Let's just wrap this up, sitting down in front of the TV now to watch —

#131, or #2501, 2020's "The New Mutants."

“Logan” ends with a band of orphaned mutants on the run towards freedom and safety.

“Deadpool 2” ends with a school full of orphaned mutants who’ll probably end up at the Xavier school.

“Dark Phoenix” ends with Hank has headmaster at that school, renamed, full of young, new students.

When the X-movies start to come to an end, a next generation is extremely on its mind. 2020’s “The New Mutants” is the closest they ever get to that going anywhere. Does it live up to that promise? Does it leave you wanting to see more of that future?
No, of course not.

Because 2020’s “The New Mutants” isn’t about those orphans or about that next generation at all, it’s a dumb horror movie about an insane asylum that happens to be inhabited by a handful X-Men mutants.

(The picture does try to connect vaguely to “Logan” through giving Dani a vision of some footage of the facility X-23 is from, but that’s complete nonsense. That footage is from the future, for a start.)

And as a horror picture, this is all just… basic. Everyone is mean for no reason, shit happens for no reason. The scares are basic, and what about any of this is X-Men, or is New Mutants?

Why isn’t mutant horror more specific to being a mutant? Why is mutant horror guys in smiley masks and big energy cloud bears?

If there’s one thing that works here, it’s Anya Taylor-Joy as Illyana - you could drop this version of her into another, better take on the X-Men, ideally alongside the “Deadpool” Colossus, and we’d all agree, nailed it.

2020's "The New Mutants" is ultimately just very weak.

It’s like if the MCU ended with the “Inhumans” show.

@Alexis OUCH! That's harsh!
@SKleefeld And I kinda liked the “Inhumans” show!
@Alexis I couldn't finish it. I think I only made it through two, maybe two-and-a-half episodes before I had to turn it off.
@SKleefeld I think the only MCU project I couldn't get through is "Helstrom," which so immediately felt so completely detached from what I cared about that I turned it off after ten minutes.
@Alexis Oh, man, I forgot Helstrom even came out! I don't think I've even seen trailers for it!

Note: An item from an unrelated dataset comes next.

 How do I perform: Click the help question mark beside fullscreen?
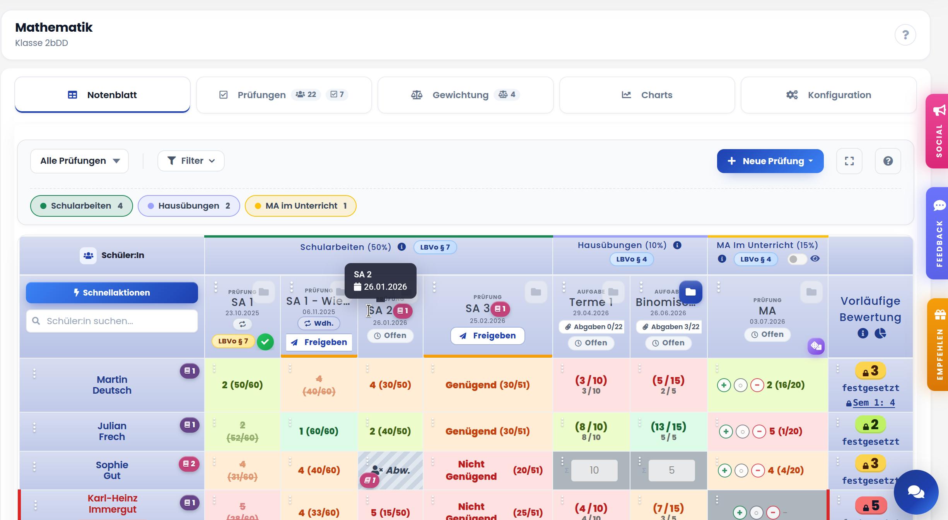(888, 161)

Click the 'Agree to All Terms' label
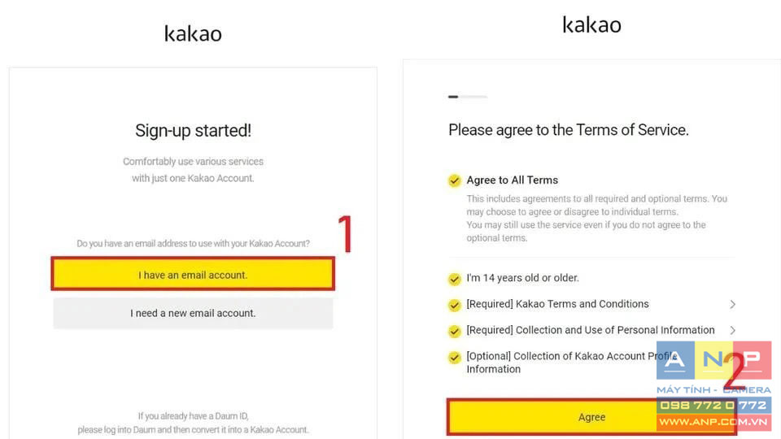point(512,180)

The movie that dares to ask, what if Rosaline Russell was some guy's aunt, it's —

#132, or #2502, 1958 Best Picture nominee "Auntie Mame."

Been a bit since I did a Best Picture nominee — "Cat on a Hot Tin Roof," March 25, though since then I've also seen "The King's Speech" and "Scent of a Woman" — because the podcast I listen along to has been going in fits and spurts. And I'm about to run out!
I would simply not be an orphan's aunt.

"She just /loves/ little boys!"

ah I see, a reverse Gigi

Really throwing the ol' Technicolour razzledazzle at the picture about an orphan left to live with his aunt.
A lot going on here.

"Missus Dennis, stockbroker want to say hello before he jump out of window."

figured out when this is set

Auntie Mame's, ahem, spirited personality doesn't really work when she also has to do a job, does it.
Have honestly grown quite eneamoured with this.
Now I think it's too long, though.
A delightful sequence of episodes in Auntie Mame’s life. Watch as she takes in an orphan. Watch as she hears the 1929 stock market crash has driven her stockbroker to the verge of suicide. Watch as she rides a horse so poorly it impresses the entire South. Watch as her new husband tumbles his entire ass off the Matterhorn. Watch as she turns a pair of antisemites’ backyard into an home for Jewish orphans.
@Alexis *pffft* *giggle giggle* Brest
@kurt Ironically, the Brest-Man's final film is not the tits but complete ass.